__Work order__
Go through the following data and transcribe exactly the stretch of lines from the one holding "This screenshot has height=598, width=1568." to the one holding "Click the red trash delete icon", both included.

__Listed records__
########################################

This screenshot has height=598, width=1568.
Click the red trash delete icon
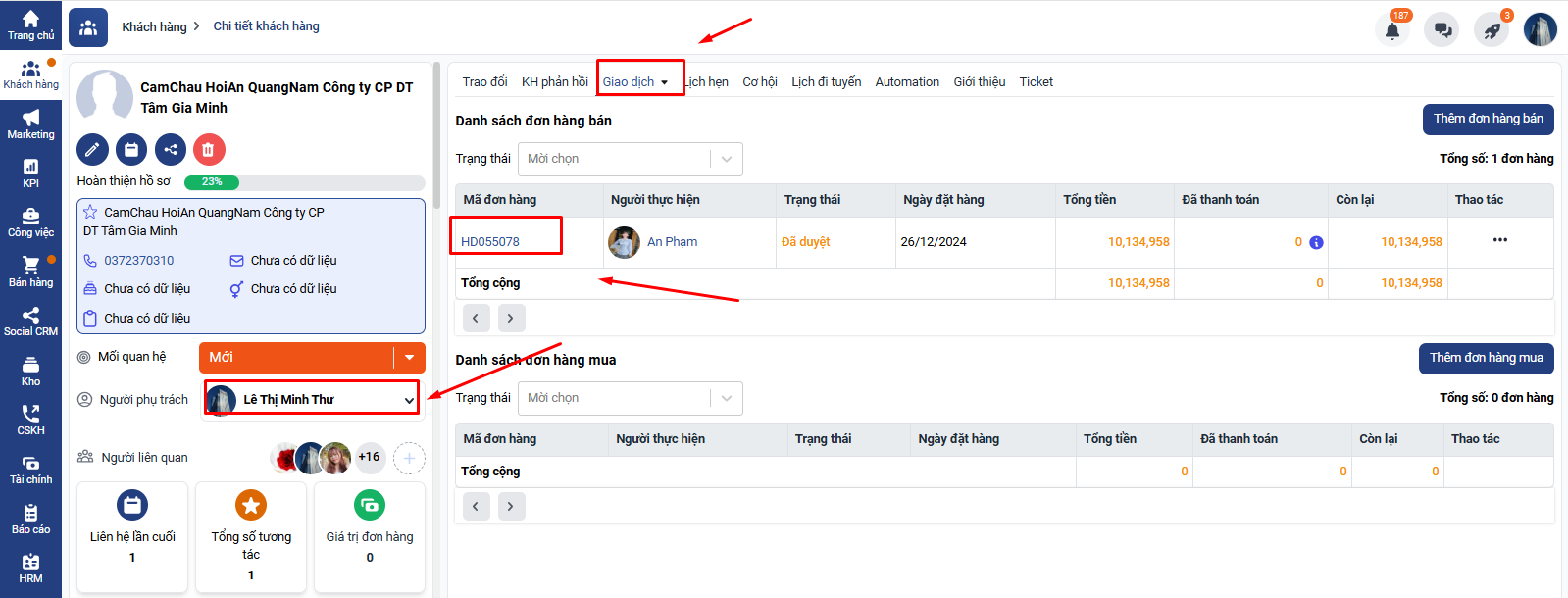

########################################

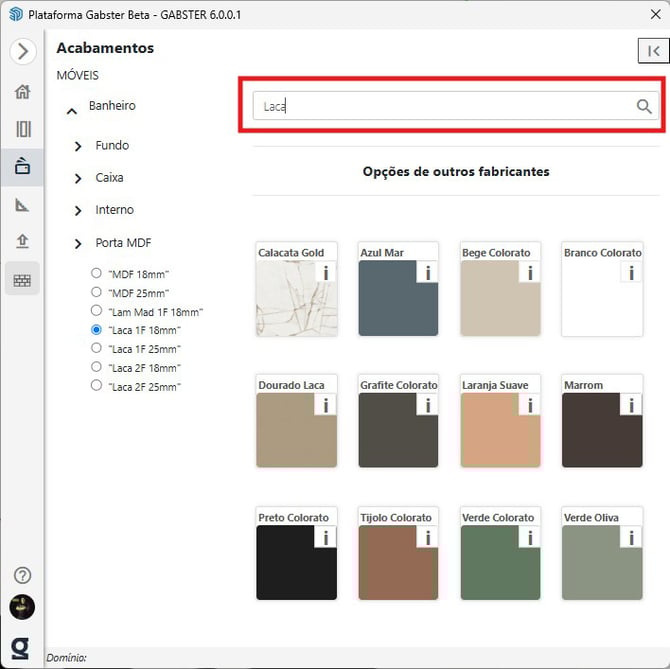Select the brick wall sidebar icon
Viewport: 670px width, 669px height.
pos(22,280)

########################################

__Completed exercise__
This screenshot has height=598, width=1568.
Click the red trash delete icon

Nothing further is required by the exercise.